- _Page_:

P-004 was too large to upload and can be found here.
1783025047970.png
 

Writ of Summons

Azalea Isles District Court, Civil Case (CV)


Case No. CV-26-30
Plaintiff: "The Irradiated"
Defendant: Daniel Spezi ( @Ahrucrafter )
The Defendant is required to appear before the court in the case of "The Irradiated" v. Daniel Spezi (2026) CV 30. Failure to indicate your presence within 48 hours may result in a default judgement. Both parties are asked to familiarize themselves with the relevant court documents, including proper formats, as well as the laws referenced in the complaint. Ensure that you comply with any court orders.

Both parties are required to inform the Court whether they consent to hold this trial, in full or in part, at the Azalea Isles Courthouse in-person.
The Court will try to work with both parties to hold live hearings at convenient times.
Signed,
Hon. Judge Iturgen "jotoho" Bolir
 
Thank you for your quick arrival, Defendant.

Plaintiff's Counsel, you have 24 hours beginning now to present your arguments in favor of the requested Court Orders in your Prayer for Relief.

Edit: Specifically, I meant the requested Asset Preservation Orders. Apologies if I was insufficiently clear, it's very late for me.
 
Your Honor, I apologize for speaking out of turn, but I want to inform the Court that the Defendant's legal counsel has previously agreed to act as a witness for the Plaintiffs' case. I am uncertain of the impact this will have on the normal judicial process, and as such, believe it is best to risk sanctions for speaking out of turn and notifying the Court in good faith, instead of creating future delays. Since the Defendant's counsel appears to have agreed to this prior to taking on the Defendant's representation, it is still my intent to call Dayvon Parentless as a witness for the Plaintiffs, as he has already privately attested to material facts involved in our case filing.

- _Extracted material_:

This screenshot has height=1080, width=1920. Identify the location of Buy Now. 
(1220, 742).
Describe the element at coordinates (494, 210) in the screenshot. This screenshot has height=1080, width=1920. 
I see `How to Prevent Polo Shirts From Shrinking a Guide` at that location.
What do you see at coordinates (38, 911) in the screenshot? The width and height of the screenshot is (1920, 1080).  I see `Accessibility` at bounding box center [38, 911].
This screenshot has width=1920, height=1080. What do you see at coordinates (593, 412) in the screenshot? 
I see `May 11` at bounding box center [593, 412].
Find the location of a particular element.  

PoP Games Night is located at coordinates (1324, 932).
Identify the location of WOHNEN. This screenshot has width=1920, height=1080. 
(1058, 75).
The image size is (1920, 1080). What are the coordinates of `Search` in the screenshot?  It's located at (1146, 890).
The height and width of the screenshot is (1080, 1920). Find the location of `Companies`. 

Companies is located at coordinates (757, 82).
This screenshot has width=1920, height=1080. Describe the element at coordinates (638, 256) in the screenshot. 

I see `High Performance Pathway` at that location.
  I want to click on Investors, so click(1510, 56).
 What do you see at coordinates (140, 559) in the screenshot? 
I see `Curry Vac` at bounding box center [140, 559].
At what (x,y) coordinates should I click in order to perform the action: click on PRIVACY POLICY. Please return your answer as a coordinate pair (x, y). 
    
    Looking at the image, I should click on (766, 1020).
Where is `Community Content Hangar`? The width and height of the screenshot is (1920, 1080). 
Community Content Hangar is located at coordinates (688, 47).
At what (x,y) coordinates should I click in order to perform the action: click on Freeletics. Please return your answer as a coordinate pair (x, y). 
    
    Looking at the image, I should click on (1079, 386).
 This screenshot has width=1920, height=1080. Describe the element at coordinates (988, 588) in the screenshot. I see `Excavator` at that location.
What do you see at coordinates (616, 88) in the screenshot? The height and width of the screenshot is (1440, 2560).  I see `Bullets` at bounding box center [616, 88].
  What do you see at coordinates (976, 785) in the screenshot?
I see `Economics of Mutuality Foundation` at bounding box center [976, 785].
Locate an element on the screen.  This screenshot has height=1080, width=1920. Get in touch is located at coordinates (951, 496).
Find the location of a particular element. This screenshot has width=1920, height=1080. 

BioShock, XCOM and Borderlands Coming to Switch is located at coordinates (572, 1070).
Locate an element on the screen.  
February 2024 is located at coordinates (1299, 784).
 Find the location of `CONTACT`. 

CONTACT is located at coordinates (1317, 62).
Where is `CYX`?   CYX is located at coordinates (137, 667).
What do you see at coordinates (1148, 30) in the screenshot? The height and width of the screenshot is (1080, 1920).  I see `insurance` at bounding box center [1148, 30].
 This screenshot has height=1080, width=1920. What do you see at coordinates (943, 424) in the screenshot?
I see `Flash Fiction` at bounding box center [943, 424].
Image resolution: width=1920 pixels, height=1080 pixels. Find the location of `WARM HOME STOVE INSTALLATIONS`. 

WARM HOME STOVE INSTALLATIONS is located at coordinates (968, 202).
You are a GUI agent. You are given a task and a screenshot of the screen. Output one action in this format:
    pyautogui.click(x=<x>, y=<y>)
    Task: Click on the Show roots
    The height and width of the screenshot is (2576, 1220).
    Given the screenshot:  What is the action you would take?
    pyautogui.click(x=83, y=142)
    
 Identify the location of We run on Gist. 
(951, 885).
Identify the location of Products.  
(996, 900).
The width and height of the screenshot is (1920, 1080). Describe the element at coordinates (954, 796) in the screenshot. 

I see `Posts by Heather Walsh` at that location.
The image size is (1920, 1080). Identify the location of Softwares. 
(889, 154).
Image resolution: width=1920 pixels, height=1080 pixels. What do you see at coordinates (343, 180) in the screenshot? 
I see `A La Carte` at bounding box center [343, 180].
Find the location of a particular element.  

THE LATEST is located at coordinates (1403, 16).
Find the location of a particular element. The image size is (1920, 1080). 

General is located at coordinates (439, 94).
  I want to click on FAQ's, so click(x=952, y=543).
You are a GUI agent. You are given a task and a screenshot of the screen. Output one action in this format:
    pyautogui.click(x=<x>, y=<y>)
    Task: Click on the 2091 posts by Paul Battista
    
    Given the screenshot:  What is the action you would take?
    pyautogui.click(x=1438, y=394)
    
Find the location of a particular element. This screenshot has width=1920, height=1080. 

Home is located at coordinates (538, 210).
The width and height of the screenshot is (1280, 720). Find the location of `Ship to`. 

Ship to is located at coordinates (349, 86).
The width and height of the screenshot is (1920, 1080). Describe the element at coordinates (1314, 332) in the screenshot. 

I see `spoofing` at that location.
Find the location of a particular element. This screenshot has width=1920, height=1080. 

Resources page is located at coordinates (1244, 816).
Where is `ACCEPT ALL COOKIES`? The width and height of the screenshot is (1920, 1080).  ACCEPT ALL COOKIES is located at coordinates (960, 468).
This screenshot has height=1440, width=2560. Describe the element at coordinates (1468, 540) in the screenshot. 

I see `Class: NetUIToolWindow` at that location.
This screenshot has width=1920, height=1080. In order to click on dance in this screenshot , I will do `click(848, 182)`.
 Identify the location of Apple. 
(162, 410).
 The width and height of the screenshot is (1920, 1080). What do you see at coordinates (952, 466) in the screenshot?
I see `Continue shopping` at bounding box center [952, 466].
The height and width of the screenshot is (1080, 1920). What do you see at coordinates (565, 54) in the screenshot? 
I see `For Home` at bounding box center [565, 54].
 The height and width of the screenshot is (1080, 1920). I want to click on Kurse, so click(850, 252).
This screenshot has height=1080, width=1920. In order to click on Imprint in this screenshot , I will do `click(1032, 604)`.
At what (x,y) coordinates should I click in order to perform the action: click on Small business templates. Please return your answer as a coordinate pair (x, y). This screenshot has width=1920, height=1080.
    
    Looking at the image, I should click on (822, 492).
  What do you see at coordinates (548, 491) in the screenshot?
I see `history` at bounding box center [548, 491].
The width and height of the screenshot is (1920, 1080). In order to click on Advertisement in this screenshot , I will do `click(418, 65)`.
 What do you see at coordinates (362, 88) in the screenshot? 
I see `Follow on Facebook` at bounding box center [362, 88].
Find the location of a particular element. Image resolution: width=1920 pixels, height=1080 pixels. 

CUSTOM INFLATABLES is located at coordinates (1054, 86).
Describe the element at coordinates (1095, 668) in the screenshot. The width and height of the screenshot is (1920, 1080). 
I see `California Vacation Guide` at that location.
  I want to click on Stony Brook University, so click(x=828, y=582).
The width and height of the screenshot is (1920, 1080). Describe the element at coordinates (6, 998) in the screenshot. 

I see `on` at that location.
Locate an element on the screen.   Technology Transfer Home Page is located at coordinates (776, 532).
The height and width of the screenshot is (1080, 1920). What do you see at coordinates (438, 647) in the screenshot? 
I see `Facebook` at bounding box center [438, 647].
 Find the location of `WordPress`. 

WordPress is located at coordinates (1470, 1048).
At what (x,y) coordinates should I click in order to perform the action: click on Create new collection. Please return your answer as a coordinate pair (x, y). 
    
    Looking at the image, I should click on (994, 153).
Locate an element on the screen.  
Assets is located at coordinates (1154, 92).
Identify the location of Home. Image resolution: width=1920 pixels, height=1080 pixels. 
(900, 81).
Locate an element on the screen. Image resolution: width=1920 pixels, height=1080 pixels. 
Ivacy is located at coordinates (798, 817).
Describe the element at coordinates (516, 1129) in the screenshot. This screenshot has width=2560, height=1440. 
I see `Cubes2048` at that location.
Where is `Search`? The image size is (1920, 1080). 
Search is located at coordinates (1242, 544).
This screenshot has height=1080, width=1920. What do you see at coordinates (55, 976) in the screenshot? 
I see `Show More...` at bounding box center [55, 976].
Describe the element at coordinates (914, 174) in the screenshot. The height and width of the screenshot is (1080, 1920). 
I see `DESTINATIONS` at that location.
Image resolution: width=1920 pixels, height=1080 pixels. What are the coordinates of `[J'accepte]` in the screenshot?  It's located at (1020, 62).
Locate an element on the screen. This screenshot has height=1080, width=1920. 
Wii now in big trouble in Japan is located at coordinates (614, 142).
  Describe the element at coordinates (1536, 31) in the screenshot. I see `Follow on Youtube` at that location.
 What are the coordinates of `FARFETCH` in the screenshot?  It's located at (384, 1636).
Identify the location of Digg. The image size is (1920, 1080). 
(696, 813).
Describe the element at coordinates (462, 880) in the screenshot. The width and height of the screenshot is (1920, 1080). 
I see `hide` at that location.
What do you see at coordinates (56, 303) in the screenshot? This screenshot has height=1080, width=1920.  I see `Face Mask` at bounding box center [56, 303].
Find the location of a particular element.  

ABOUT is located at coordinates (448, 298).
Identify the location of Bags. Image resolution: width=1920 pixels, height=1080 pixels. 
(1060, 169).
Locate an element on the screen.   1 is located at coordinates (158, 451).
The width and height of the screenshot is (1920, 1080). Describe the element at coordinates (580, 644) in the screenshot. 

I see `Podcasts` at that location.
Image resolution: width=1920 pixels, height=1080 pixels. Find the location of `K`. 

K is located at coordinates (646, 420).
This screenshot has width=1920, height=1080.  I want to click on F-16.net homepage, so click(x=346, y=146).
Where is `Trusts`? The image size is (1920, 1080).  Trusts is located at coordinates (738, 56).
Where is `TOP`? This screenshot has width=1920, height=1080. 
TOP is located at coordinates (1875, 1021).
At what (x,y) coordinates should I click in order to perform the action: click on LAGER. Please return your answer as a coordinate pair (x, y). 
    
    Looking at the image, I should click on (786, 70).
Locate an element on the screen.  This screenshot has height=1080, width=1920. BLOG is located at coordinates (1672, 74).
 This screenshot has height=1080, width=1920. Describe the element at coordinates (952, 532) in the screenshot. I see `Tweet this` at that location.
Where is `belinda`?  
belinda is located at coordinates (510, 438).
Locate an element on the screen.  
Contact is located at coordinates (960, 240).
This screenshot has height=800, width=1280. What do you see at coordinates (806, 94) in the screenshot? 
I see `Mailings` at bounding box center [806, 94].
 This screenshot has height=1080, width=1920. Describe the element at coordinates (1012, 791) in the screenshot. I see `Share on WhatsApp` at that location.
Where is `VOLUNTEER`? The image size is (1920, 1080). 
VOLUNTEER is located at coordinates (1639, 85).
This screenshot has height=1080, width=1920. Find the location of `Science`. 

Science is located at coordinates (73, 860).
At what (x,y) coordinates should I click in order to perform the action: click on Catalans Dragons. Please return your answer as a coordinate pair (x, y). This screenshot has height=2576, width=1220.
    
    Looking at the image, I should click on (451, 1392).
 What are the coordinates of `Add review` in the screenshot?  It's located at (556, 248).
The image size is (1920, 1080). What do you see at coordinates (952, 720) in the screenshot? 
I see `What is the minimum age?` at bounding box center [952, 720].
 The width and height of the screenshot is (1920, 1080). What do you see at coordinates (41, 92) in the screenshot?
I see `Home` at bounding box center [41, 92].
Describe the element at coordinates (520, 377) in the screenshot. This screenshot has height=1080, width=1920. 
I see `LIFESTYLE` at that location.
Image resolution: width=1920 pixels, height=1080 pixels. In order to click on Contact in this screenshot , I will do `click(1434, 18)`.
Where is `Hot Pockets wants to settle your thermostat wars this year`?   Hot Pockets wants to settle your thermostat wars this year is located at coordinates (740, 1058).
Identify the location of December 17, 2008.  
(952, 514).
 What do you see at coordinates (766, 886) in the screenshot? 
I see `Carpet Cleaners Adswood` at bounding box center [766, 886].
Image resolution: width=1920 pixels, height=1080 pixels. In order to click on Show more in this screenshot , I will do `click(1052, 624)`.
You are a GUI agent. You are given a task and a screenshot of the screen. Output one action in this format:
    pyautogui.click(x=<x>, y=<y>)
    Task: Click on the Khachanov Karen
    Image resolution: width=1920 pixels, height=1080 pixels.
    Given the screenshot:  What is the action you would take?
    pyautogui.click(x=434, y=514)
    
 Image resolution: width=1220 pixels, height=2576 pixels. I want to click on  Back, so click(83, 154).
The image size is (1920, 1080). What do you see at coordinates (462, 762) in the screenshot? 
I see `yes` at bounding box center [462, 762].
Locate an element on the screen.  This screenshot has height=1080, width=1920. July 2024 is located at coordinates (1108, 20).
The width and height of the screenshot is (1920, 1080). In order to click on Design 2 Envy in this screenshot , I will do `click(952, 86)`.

- _Stated goal_:
Please extract the full Azalea Isles court filing shown above, reproducing every line of it word for word.

- _Completed exercise_:
P-004 was too large to upload and can be found here.
1783025047970.png
 

Writ of Summons

Azalea Isles District Court, Civil Case (CV)


Case No. CV-26-30
Plaintiff: "The Irradiated"
Defendant: Daniel Spezi ( @Ahrucrafter )
The Defendant is required to appear before the court in the case of "The Irradiated" v. Daniel Spezi (2026) CV 30. Failure to indicate your presence within 48 hours may result in a default judgement. Both parties are asked to familiarize themselves with the relevant court documents, including proper formats, as well as the laws referenced in the complaint. Ensure that you comply with any court orders.

Both parties are required to inform the Court whether they consent to hold this trial, in full or in part, at the Azalea Isles Courthouse in-person.
The Court will try to work with both parties to hold live hearings at convenient times.
Signed,
Hon. Judge Iturgen "jotoho" Bolir
 
Thank you for your quick arrival, Defendant.

Plaintiff's Counsel, you have 24 hours beginning now to present your arguments in favor of the requested Court Orders in your Prayer for Relief.

Edit: Specifically, I meant the requested Asset Preservation Orders. Apologies if I was insufficiently clear, it's very late for me.
 
Your Honor, I apologize for speaking out of turn, but I want to inform the Court that the Defendant's legal counsel has previously agreed to act as a witness for the Plaintiffs' case. I am uncertain of the impact this will have on the normal judicial process, and as such, believe it is best to risk sanctions for speaking out of turn and notifying the Court in good faith, instead of creating future delays. Since the Defendant's counsel appears to have agreed to this prior to taking on the Defendant's representation, it is still my intent to call Dayvon Parentless as a witness for the Plaintiffs, as he has already privately attested to material facts involved in our case filing.